*To do:*
Pick out each line in the items below that contains the word "Task", and copy those lines.

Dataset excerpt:
····················

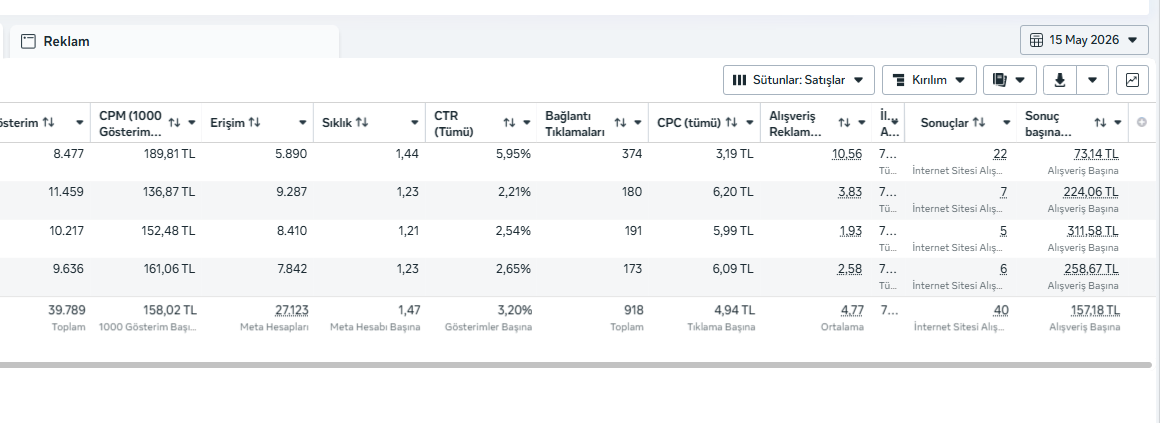Expand export options arrow beside download

tap(1093, 80)
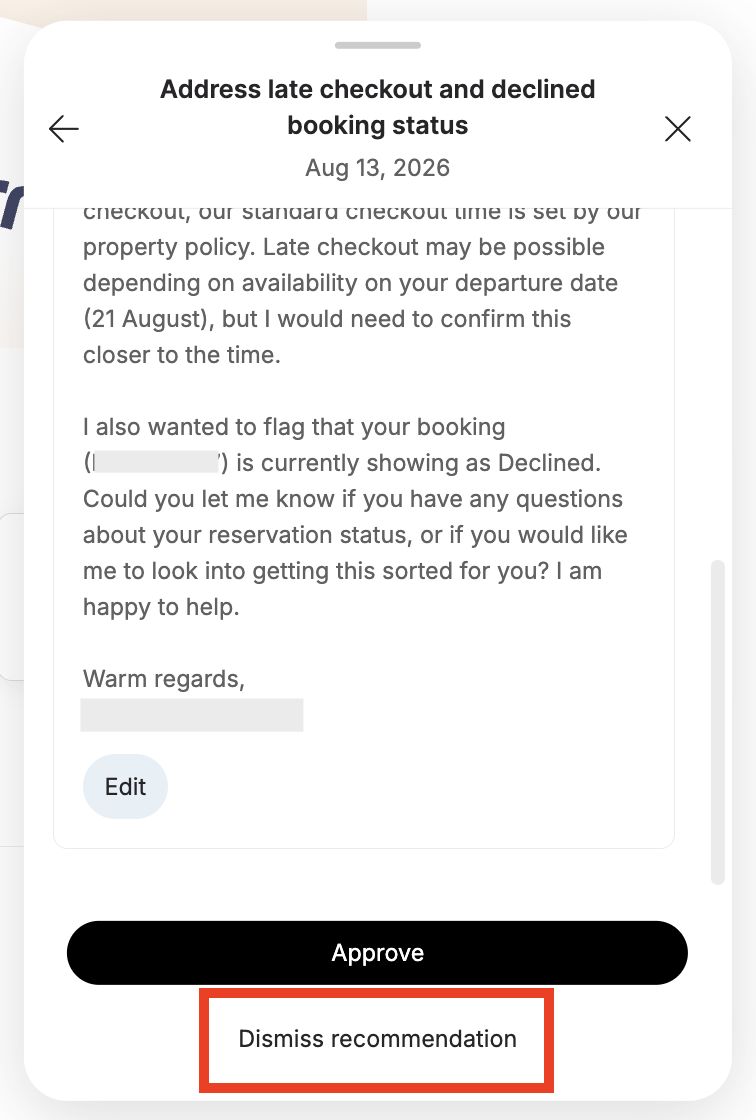756x1120 pixels.
Task: Open the Edit option for the drafted message
Action: (125, 786)
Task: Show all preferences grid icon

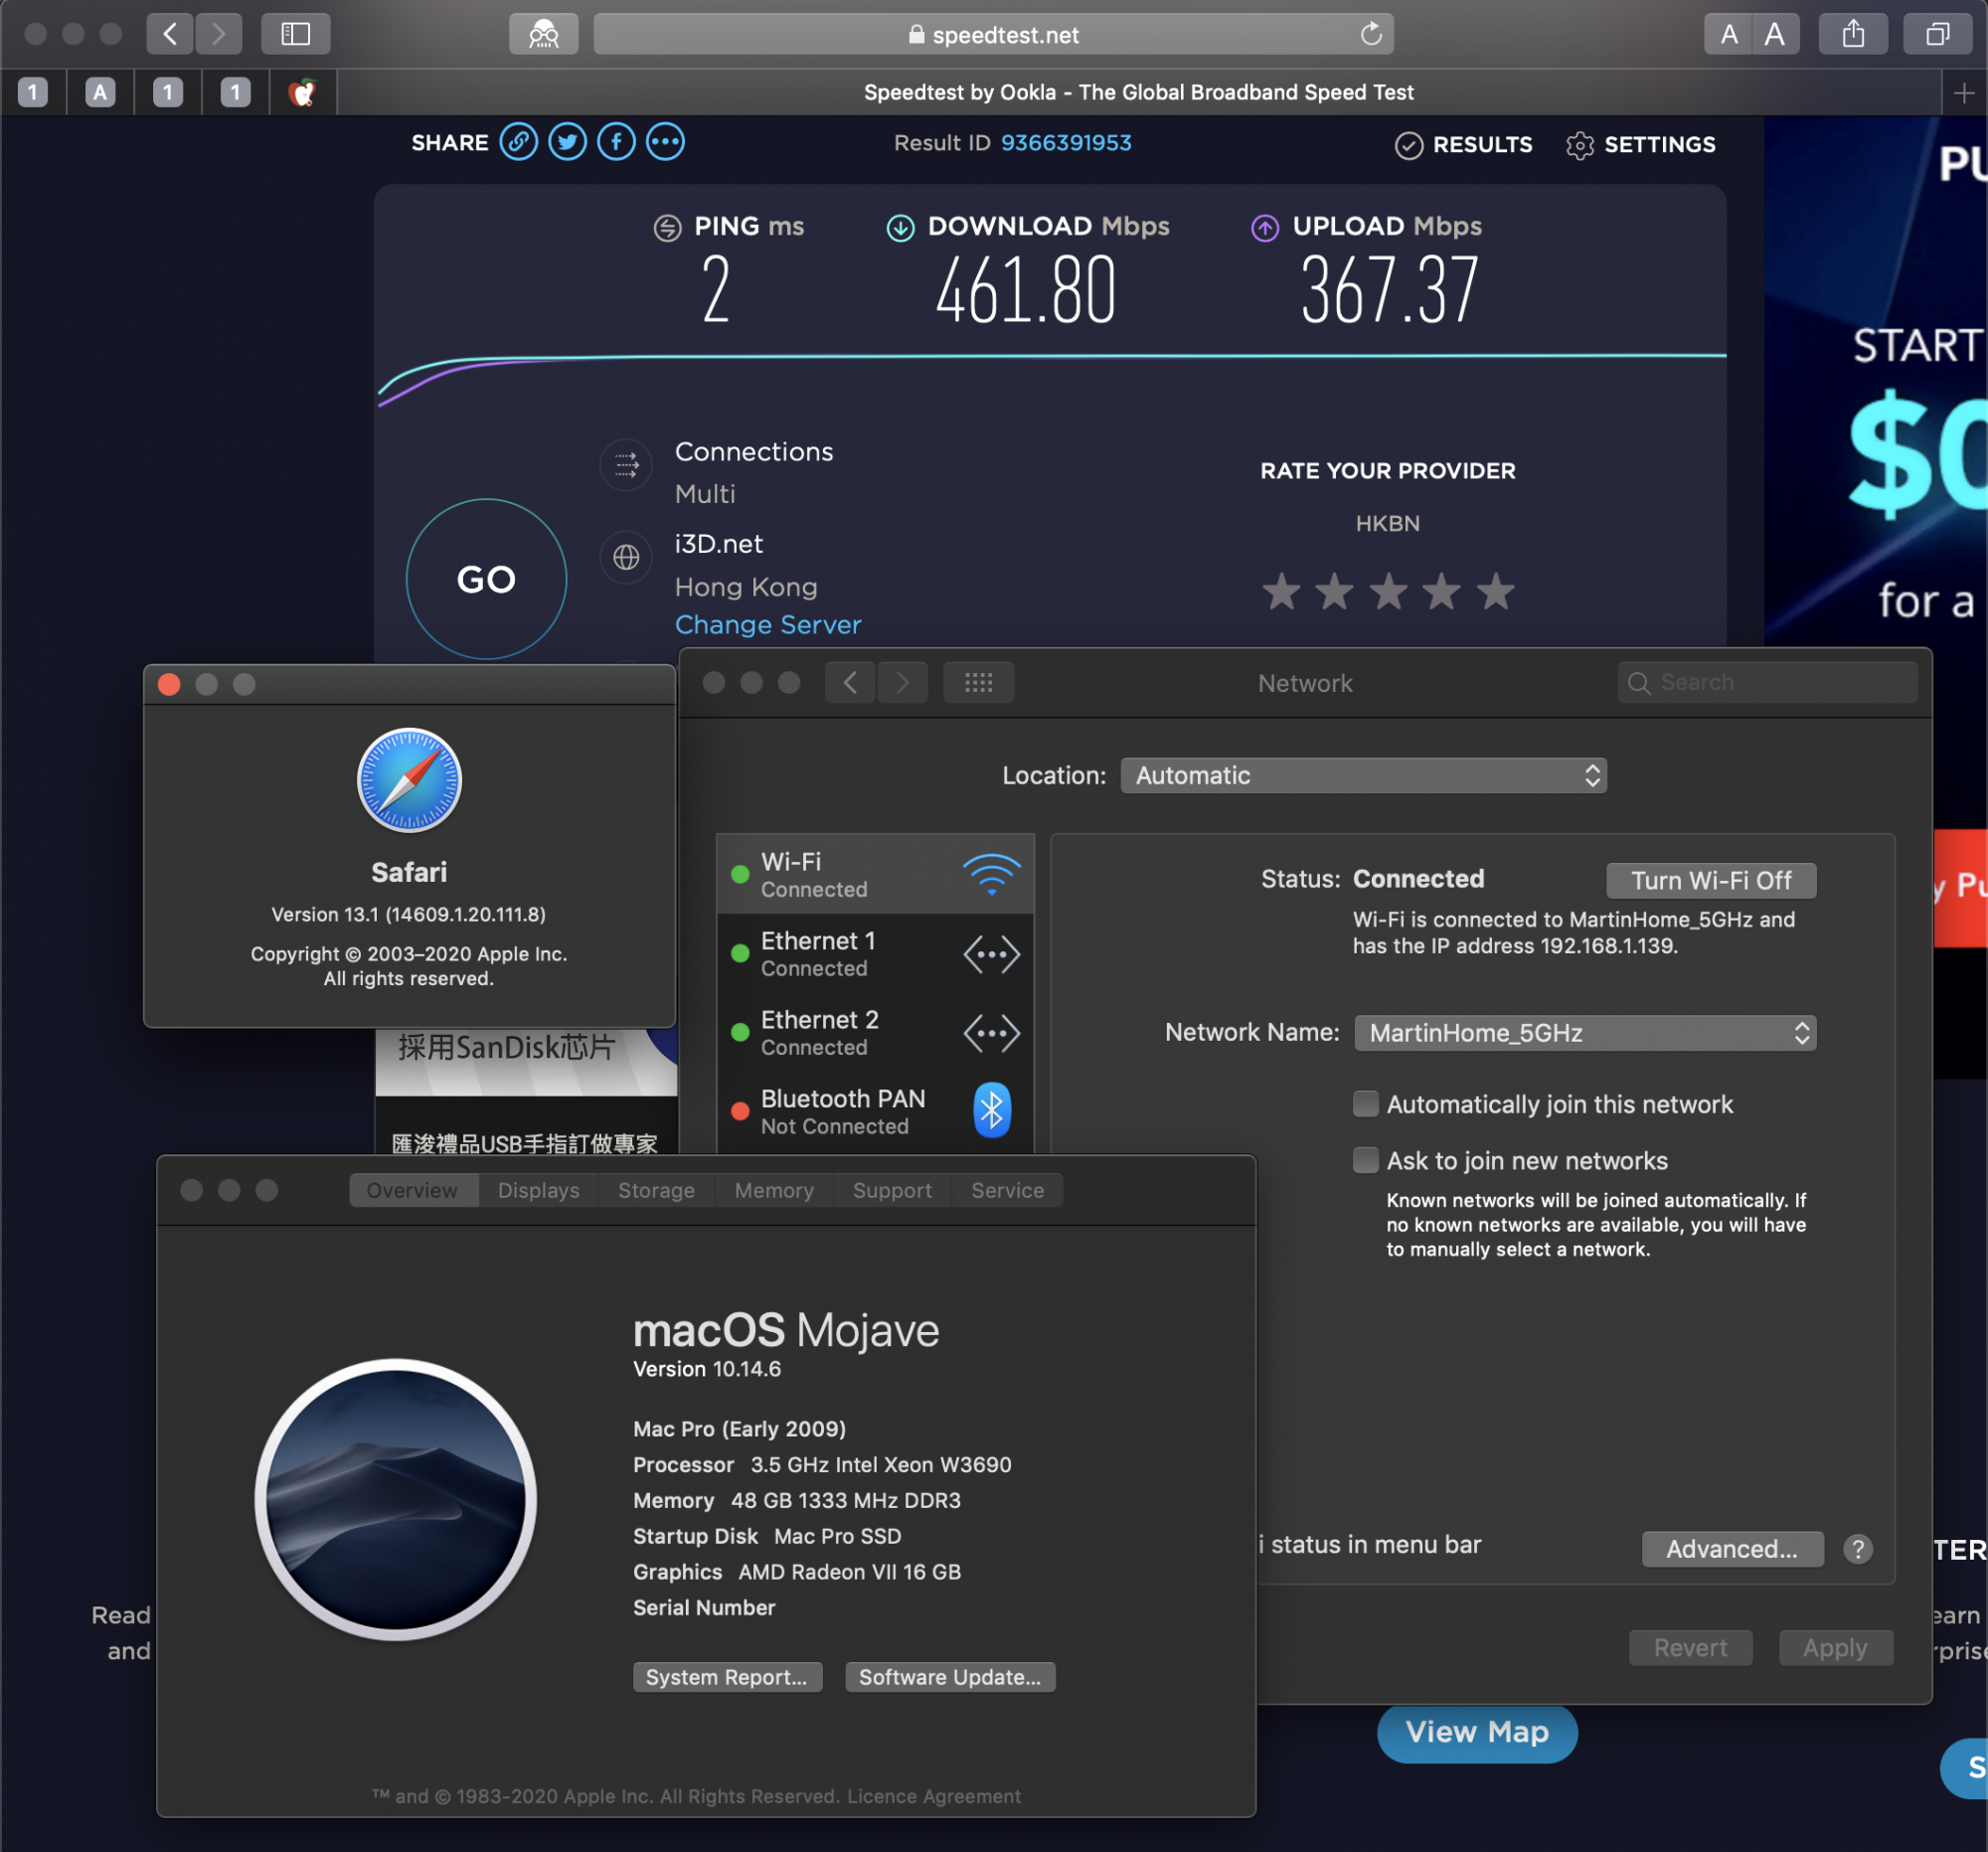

····················

*Result:*
Task: Open the Edit option for the drafted message
Task: Show all preferences grid icon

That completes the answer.